Advancing the health and well-being of animals and people


Principal Investigator: Brian Rudd

Department of Microbiology & Immunology
Email: bdr54@cornell.edu; Phone: 607-253-4418
Sponsor: NIH–National Institute of Allergy and Infectious Diseases (NIAID)
Grant Number: 1R01AI110613-01
Title: Regulation of Neonatal Immunity by Let-7/Lin28
Project Amount: $384,733
Project Period: 03/01/14-02/28/15

DESCRIPTION (provided by applicant): Neonates are highly susceptible to intracellular pathogens and develop poor immunity to infection. Since immunity against these infectious agents is largely dependent upon memory CD8+ T cells, we have performed detailed analysis of the CD8+ T cell response in early life and found that neonatal CD8+ T cells are intrinsically defective at differentiating into memory CD8+ T cells.
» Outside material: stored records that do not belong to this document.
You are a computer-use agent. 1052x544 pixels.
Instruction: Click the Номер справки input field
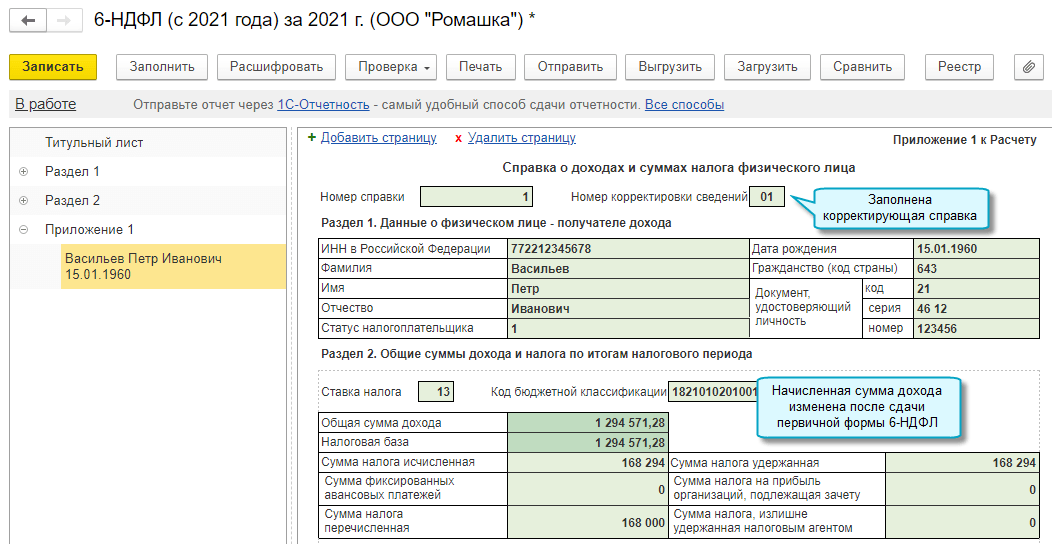coord(476,197)
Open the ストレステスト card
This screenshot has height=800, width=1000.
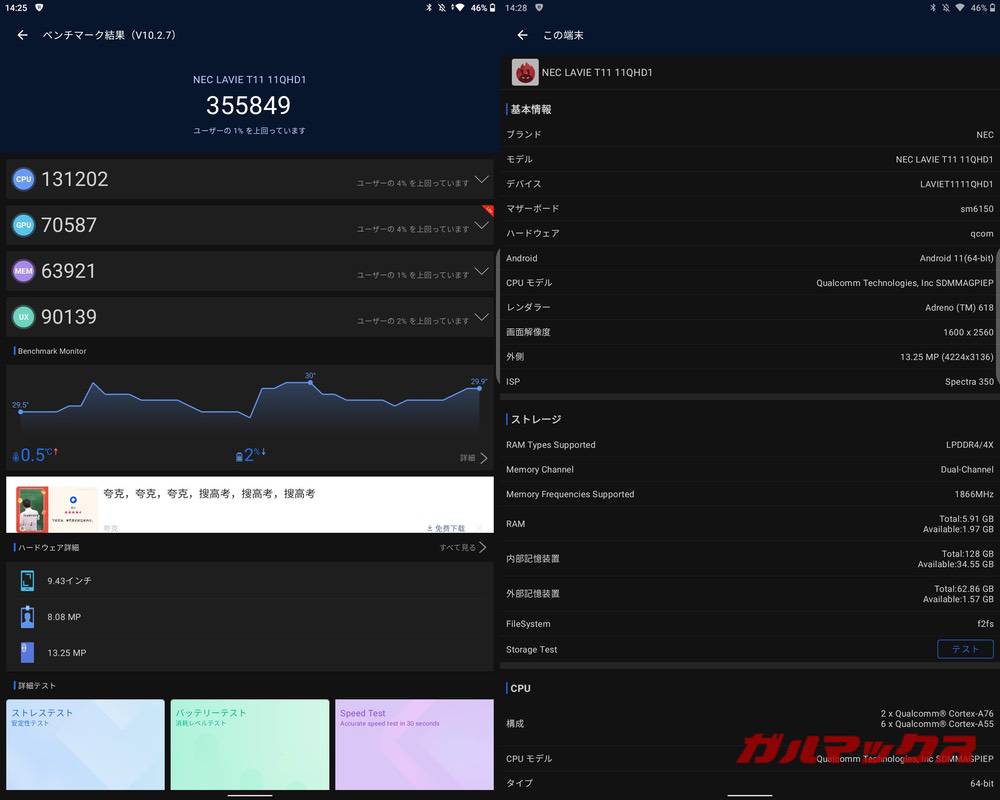85,744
Surprisingly, impaired memory formation by neonatal CD8+ T cells was not due to an inability to respond, rather neonatal CD8+ T cells proliferated more rapidly than adult cells and quickly became terminally differentiated. One of the most ancient and conserved regulators of proliferation and differentiation during early stages of development is the let-7 miRNA family. Let- 7 represses cell proliferation and growth by targeting many metabolic genes, cell cycle factors and oncogenes for repression. While let-7 is expressed at high levels in adult CD8+ T cells, its expression is blocked by Lin28b in neonatal CD8+ T cells, creating a genomic landscape that is highly conducive for rapid proliferation. Therefore, we believe that neonatal CD8+ T cells become more terminally differentiated and form poor memory cells, because of an inability to repress major transcriptional and metabolic pathways via let-7. Our proposal will test the hypothesis that different genetic programs, regulated by the let-7/Lin28b axis, alter the generation and maintenance of memory CD8+ T cells following neonatal infection. In the first aim (SA1), we will adjust expression levels of let-7 and Lin28b in different aged CD8+ T cells and determine their role in neonatal and adult memory CD8+ T cell formation. In the last 2 aims (SA2 and SA3), we will identify the key transcription factors and metabolic pathways that are regulated by let-7/Lin28b and contributing to impaired development of memory CD8+ T cells in early life. Upon completion of this work, we will have obtained a complete mechanistic understanding of why neonatal CD8+ T cells fail to differentiate into memory and know whether correcting transcriptional and metabolic differences can restore protective immunity in early life. Our focus on let-7/Lin28b, which appears to regulate these differences, will allow us to manipulate the number and type of memory CD8+ T cells that are generated in specific ways. This is a novel and targeted approach to enhance memory T cell development in early life.